• [Given text]
A year and half after she watched in horror as police gunned down her unarmed son outside their apartment, a Boston woman brought federal excessive-force claims Wednesday against the city.

BOSTON (CN) - A year and half after she watched in horror as police gunned down her unarmed son outside their apartment, a Boston woman brought federal excessive-force claims Wednesday against the city.

Represented by the firm Fick & Marx, plaintiff Hope Coleman says she had called 911 in the early hours of the morning on Oct. 30, 2016, at the suggestion of the therapist who had been treating her 31-year-old son Terrence for schizophrenia.

Terrence had begun suffering an episode the day before, and Coleman says she could not get her son to come inside from the front stoop of their building.

When she called 911 to request an ambulance that would bring Terrence to the Tufts Medical Center, according to the complaint, Coleman emphasized that her son needed medical attention only, and that police assistance was not required.

Citing department policy, however, the city sent police along with EMTs anyway.

Coleman notes that Terrence had come inside the apartment by this time, close to 1 a.m., but that he became agitated when he saw the flashing blue lights outside the building.

Two officers had been waiting outside, according to the complaint, but burst through the front door when they heard Terrence raising his voice.

Coleman says the officers pushed her to the floor as the tackled Terrence on the apartment foyer, and that one of the men then shot her son multiple times.

“There was no reason for the Boston police to kill my son,” Coleman said in a statement. “They should not have even been there in the first place. As a mother, you would never expect that a call for medical help would end up with police shooting and killing your only son. I want justice for my son, Terrence. The national crisis of police killing black men has to stop.”

Coleman’s complaint also disputes a report by Police Commissioner William Evans to the media after the shooting that Terrence had attacked the EMTs with a “large knife.”

• [Excerpted records]
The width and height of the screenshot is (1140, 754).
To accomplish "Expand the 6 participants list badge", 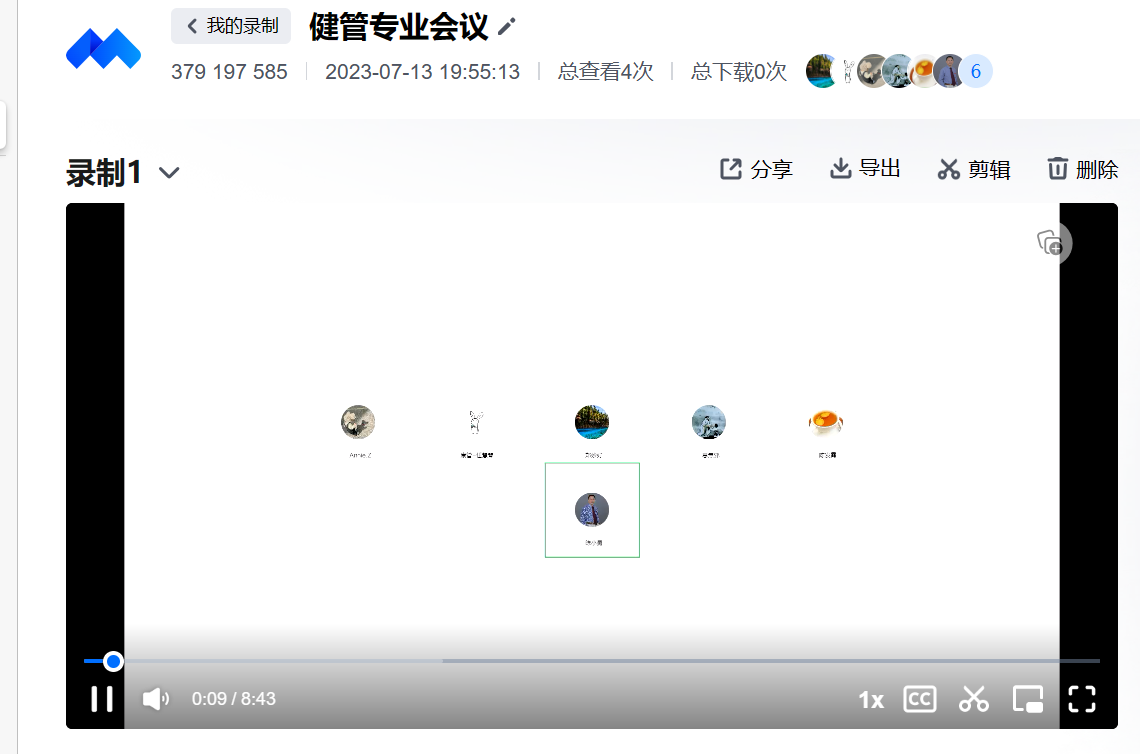I will tap(975, 72).
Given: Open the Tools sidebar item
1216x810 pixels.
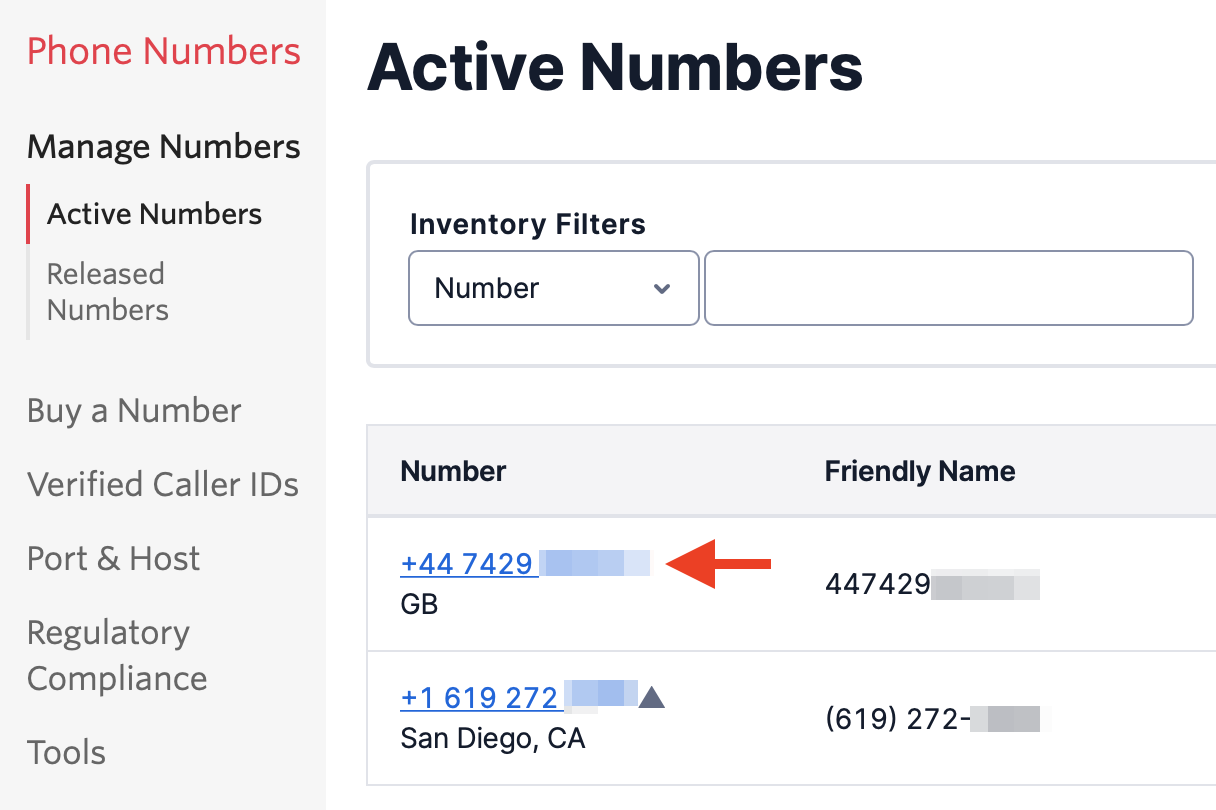Looking at the screenshot, I should (66, 752).
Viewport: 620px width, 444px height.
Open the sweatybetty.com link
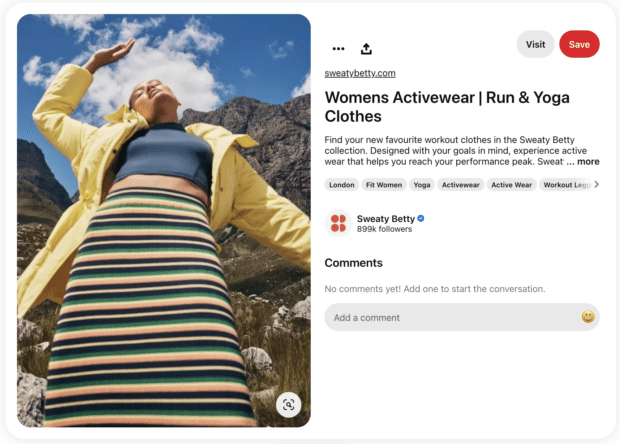point(360,73)
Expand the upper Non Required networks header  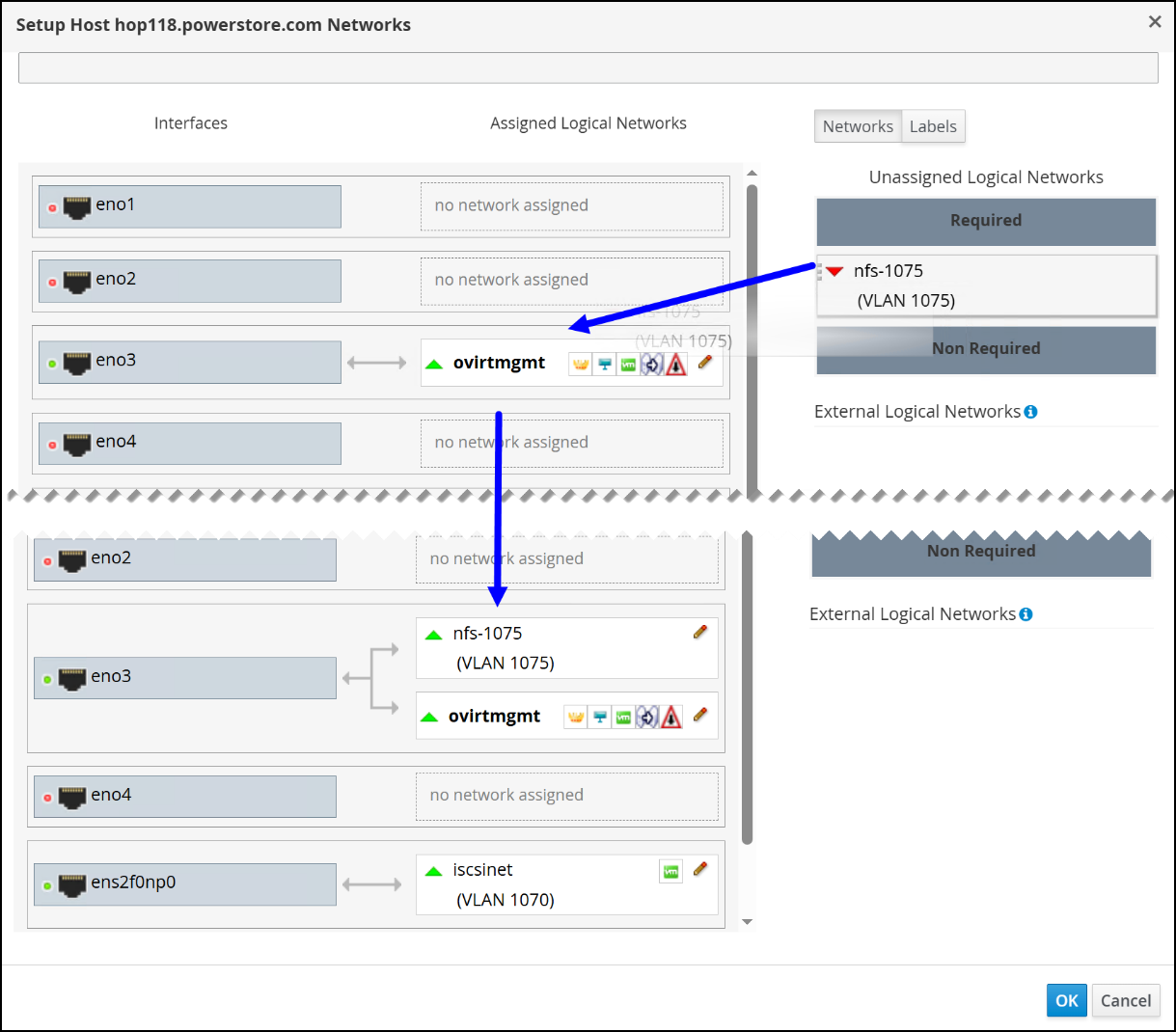click(x=986, y=349)
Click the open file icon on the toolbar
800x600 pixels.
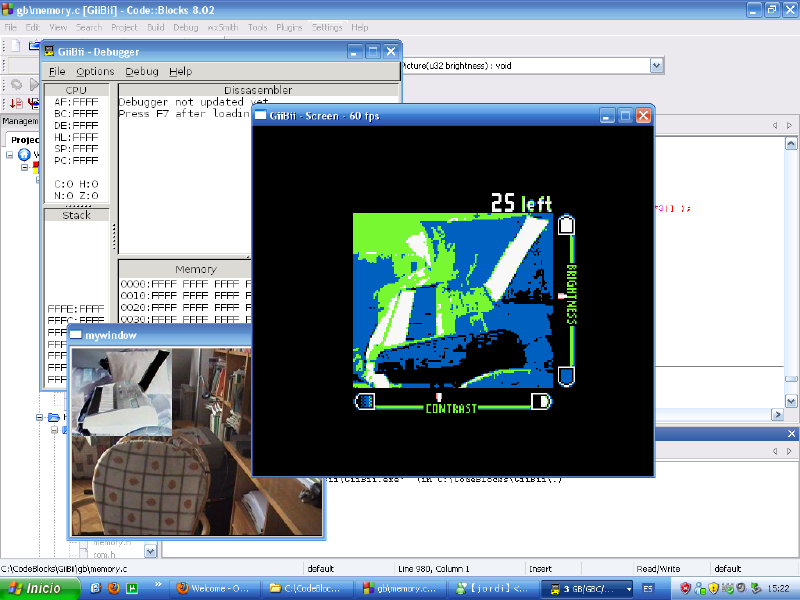coord(33,47)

• [What you need to do] Extend the article about Hope Coleman's lawsuit, picking up after its final sentence. The records are independent material with no connection to the article about Hope Coleman's lawsuit.

• [Task response]
Though the EMTs and the officers have all described a knife threat from Terrence, Coleman notes that there are crucial inconsistencies in their stories.

She also emphasizes that the kitchen knife police seized during a subsequent search of the apartment was taken out of the apartment, despite the statements that the threat occurred in the outside foyer.

“Terrence’s tragic death was a result of a BPD officer’s use of excessive, unreasonable, and deadly force,” the complaint states.

The complaint, which lists the city of Boston, its police department, Emergency Medical Services and a series of their employees as defendants, cites poor training for the tragedy.

“In Boston, police officers and emergency medical technicians receive little or no training to properly assist individuals with mental health disabilities, and the inadequate training that they do receive endorses and reinforces baseless, discriminatory stereotypes that persons with mental illness are violent and dangerous,” Fick & Marx attorney Rebecca Chapman said in a statement.  “Today’s lawsuit outlines how the City’s practice of failing to properly train its personnel set in motion a chain of events that ultimately led to Terrence’s tragic and unnecessary death.”

Coleman is also represented by the Lawyers’ Committee for Civil Rights and Economic Justice.

Representatives for the Boston Police Department did not respond to an email seeking comment.